Nineteen-year-old Hannah Cohen had a tumor on her brain stem, for which she had been treated at St. Jude Children’s Research Hospital in Memphis, Tennessee for seventeen years.
About a year ago, the tumor had finally been removed, and she and her mother Shirley were on their way back home to Harrison, a city not far from Chattanooga.
As Hannah and her mom were making their way through the airport security checkpoint, the alarm sounded, indicating to the TSA agents in charge that further screening was necessary.
Shirley tried to explain to the agents that her daughter had just been treated for a brain tumor, and that she was mentally impaired. In addition, Hannah is blind in her left eye, deaf in her left ear, and paralyzed.
The agents were not interested in what the mother was trying to tell them, so they proceeded to try to pat her down. Because of Hannah’s mental and emotional state, she wasn’t complying with the TSA agents’ orders. They called for backup. The Times Free Press reported:
“They were grabbing her from both sides,” Shirley Cohen alleged Friday. “One of them slammed her down, hit her head on the cement, and there was blood everywhere.”
As two agents thrust their knees into her daughter’s back and clapped handcuffs around her wrists, another agent grabbed Shirley Cohen and pulled her away from her daughter, she said.

Apply what you read |
**1.** In the airport security account, at which hospital had Hannah Cohen been treated for her brain tumor?
**2.** Please continue the airport security account from where it stops.

Record extracts |
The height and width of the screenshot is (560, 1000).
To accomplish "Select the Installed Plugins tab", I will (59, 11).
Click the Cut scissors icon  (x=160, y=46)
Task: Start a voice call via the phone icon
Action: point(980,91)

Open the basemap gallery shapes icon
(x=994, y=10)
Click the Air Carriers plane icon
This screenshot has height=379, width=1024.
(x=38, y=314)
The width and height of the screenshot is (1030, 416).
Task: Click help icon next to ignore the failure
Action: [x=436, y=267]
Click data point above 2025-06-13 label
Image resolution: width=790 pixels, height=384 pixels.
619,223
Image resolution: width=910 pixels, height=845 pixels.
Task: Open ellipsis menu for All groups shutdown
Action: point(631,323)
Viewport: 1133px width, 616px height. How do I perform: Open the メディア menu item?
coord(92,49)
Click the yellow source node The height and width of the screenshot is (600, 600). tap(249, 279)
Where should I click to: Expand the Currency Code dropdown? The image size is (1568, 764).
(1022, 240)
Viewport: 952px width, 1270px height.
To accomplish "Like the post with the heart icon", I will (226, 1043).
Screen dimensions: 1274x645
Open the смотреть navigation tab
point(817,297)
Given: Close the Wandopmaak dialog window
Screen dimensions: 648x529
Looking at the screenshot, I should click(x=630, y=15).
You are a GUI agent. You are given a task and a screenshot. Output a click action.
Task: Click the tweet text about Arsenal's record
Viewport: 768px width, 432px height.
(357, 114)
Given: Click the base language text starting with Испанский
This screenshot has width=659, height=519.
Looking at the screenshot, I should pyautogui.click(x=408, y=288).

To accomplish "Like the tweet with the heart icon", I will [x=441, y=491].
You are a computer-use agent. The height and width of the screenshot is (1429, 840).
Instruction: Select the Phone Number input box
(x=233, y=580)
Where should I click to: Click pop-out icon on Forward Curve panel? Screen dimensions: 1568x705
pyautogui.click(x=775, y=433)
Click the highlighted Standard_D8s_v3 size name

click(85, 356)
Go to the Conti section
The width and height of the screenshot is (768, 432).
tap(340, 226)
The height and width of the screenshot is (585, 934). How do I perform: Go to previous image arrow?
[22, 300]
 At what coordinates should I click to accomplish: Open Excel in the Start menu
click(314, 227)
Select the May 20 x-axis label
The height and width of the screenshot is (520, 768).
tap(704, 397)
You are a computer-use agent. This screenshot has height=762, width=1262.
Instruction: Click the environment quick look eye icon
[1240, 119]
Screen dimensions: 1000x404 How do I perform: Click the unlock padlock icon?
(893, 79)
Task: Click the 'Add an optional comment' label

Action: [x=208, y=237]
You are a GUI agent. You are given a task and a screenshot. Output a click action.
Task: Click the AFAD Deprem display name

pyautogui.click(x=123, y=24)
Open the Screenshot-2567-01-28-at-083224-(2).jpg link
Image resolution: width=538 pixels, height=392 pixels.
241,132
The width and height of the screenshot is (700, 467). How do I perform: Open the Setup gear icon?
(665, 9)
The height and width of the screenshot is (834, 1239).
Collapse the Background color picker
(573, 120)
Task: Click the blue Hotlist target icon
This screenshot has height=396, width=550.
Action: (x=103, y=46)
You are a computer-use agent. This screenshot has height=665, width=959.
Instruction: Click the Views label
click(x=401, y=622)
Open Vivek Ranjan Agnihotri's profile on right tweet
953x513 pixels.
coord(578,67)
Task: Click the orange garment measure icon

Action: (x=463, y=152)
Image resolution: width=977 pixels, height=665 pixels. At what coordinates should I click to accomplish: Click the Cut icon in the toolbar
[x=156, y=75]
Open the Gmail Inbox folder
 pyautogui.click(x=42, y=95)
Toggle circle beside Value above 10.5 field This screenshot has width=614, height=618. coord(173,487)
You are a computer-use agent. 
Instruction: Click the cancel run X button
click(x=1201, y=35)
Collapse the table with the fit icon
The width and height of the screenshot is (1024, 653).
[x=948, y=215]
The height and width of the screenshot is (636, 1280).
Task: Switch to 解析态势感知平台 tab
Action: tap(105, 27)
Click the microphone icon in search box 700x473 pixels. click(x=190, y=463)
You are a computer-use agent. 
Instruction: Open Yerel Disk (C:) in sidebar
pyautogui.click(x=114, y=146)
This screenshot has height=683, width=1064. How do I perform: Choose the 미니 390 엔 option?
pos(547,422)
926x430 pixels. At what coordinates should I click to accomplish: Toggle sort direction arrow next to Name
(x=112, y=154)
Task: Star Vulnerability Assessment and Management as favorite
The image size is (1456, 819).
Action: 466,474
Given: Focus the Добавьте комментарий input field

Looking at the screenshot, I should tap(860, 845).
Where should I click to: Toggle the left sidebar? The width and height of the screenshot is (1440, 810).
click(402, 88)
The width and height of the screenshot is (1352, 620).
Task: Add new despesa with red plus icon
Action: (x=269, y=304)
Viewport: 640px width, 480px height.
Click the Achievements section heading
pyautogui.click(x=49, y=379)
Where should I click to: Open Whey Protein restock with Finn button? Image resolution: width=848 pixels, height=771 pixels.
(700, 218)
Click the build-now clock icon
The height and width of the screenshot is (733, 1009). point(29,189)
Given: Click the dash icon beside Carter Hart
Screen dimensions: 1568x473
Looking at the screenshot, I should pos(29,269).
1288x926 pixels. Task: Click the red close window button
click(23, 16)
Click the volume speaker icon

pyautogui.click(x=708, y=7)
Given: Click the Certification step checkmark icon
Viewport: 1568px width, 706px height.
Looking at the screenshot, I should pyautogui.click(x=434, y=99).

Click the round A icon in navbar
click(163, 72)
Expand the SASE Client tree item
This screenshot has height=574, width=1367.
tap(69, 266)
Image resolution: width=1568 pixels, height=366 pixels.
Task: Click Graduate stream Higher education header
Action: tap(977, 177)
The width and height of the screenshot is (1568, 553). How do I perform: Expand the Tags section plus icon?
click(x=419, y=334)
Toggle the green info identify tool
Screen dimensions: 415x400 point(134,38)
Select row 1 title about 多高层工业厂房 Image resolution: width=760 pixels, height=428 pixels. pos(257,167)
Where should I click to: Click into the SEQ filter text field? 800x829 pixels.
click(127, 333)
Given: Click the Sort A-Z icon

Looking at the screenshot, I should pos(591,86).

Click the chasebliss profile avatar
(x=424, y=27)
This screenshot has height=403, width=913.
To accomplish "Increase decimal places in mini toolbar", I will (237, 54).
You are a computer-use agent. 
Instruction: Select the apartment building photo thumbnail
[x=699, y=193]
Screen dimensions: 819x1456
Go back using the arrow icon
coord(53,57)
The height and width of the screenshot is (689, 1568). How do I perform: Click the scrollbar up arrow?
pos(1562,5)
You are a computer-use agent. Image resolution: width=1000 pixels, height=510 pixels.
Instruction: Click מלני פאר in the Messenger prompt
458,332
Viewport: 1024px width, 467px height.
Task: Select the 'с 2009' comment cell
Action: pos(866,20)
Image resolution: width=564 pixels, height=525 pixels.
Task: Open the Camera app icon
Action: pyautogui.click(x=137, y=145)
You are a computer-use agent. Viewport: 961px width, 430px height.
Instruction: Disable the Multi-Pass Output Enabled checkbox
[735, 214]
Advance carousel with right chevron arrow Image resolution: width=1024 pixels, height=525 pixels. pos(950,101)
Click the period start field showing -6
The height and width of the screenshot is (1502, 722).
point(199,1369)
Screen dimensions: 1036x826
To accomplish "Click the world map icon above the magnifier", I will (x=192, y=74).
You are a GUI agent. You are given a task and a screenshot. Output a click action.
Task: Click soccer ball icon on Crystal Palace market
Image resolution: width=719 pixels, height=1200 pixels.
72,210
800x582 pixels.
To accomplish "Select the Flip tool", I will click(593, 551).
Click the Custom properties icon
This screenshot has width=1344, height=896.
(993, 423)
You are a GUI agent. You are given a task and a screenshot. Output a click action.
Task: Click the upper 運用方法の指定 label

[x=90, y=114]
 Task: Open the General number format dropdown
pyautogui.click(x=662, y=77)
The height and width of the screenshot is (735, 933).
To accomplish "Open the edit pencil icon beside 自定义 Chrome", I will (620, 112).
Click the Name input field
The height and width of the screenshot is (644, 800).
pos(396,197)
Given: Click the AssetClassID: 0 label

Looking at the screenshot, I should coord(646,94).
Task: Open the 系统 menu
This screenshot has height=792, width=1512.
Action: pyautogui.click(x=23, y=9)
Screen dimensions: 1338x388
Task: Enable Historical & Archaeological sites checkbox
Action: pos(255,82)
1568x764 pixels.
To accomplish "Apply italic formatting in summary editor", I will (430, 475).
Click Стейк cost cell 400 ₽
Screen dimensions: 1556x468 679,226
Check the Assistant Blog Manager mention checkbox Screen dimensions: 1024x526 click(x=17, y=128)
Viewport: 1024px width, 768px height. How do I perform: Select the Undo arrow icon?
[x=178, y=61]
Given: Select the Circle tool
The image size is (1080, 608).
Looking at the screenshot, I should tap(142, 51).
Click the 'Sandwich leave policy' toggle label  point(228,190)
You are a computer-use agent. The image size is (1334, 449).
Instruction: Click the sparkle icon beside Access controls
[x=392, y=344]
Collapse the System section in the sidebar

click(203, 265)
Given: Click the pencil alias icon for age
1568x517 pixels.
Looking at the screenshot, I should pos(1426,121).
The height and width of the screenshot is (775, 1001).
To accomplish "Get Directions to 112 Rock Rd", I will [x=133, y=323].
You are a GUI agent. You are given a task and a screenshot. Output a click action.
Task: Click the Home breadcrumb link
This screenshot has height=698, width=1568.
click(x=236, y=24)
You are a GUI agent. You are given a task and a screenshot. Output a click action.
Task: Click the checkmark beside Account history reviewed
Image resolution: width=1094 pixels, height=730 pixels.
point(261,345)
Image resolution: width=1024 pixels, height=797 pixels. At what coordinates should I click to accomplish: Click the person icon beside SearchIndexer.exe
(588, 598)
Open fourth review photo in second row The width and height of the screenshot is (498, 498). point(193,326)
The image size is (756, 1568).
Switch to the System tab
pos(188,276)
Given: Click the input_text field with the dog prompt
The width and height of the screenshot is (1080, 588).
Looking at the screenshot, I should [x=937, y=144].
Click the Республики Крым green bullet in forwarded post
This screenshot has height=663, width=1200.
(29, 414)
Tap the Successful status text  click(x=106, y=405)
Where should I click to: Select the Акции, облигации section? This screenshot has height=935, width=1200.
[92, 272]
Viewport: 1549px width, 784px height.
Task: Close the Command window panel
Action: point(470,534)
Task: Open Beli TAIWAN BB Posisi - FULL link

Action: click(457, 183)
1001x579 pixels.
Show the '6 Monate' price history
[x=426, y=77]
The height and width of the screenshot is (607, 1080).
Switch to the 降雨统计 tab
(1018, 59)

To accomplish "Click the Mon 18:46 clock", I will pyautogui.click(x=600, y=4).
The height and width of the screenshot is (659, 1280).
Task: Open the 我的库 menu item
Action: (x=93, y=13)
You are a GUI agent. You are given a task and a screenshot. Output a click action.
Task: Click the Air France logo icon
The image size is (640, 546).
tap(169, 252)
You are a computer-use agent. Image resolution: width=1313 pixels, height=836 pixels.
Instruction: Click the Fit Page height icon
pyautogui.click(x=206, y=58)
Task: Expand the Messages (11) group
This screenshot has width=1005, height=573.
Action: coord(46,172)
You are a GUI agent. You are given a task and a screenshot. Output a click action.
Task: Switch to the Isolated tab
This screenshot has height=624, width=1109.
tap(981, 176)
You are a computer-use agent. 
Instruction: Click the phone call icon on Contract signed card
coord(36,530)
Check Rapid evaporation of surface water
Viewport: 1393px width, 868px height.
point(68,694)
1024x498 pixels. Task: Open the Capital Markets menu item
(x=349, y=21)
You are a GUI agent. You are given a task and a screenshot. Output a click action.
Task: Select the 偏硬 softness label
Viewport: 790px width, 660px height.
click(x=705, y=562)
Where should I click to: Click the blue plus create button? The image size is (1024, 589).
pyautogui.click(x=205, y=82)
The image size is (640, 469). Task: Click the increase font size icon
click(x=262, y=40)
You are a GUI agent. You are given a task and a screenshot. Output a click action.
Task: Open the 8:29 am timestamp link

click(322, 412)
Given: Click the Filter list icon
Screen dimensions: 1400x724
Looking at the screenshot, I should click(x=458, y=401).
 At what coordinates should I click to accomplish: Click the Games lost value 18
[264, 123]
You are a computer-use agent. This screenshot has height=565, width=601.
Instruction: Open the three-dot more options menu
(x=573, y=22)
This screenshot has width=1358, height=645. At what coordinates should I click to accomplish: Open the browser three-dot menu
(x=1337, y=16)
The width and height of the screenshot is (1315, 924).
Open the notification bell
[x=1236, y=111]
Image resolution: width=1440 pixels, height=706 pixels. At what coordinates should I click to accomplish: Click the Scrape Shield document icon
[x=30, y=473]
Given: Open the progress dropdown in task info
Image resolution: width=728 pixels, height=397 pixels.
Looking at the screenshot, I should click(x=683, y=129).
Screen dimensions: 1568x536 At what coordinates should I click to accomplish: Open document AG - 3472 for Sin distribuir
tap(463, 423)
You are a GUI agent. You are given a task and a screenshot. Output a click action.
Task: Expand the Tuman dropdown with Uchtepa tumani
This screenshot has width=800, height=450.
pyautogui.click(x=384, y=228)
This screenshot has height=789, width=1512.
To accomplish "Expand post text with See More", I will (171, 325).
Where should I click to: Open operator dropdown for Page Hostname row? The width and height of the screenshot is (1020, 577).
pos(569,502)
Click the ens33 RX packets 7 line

Task-by-task results |
**1.** St. Jude Children’s Research Hospital in Memphis, Tennessee.

**2.**
In the interrogation room, a TSA agent accused Hannah of hitting one of the agents and indicated that they would be pressing charges.
It gets worse. The incident prompted police to arrest the girl, and after a night in the hospital – while two officers guarded her room – she was taken to jail.
Later, prosecutors dropped all the charges against her and refunded the bail money. But that was too little, too late.
Now, surveillance footage of the incident has been released showing the altercation between the cancer patient and the TSA agent:
On June 28th – almost exactly one year after the incident took place – Shirley Cohen sued the TSA, as well as other agencies, for $100,000.
I think it goes without saying that if TSA agents are going to exist in the first place – which they shouldn’t – then they need a lot more training on how to deal with those who are mentally and/or physically impaired.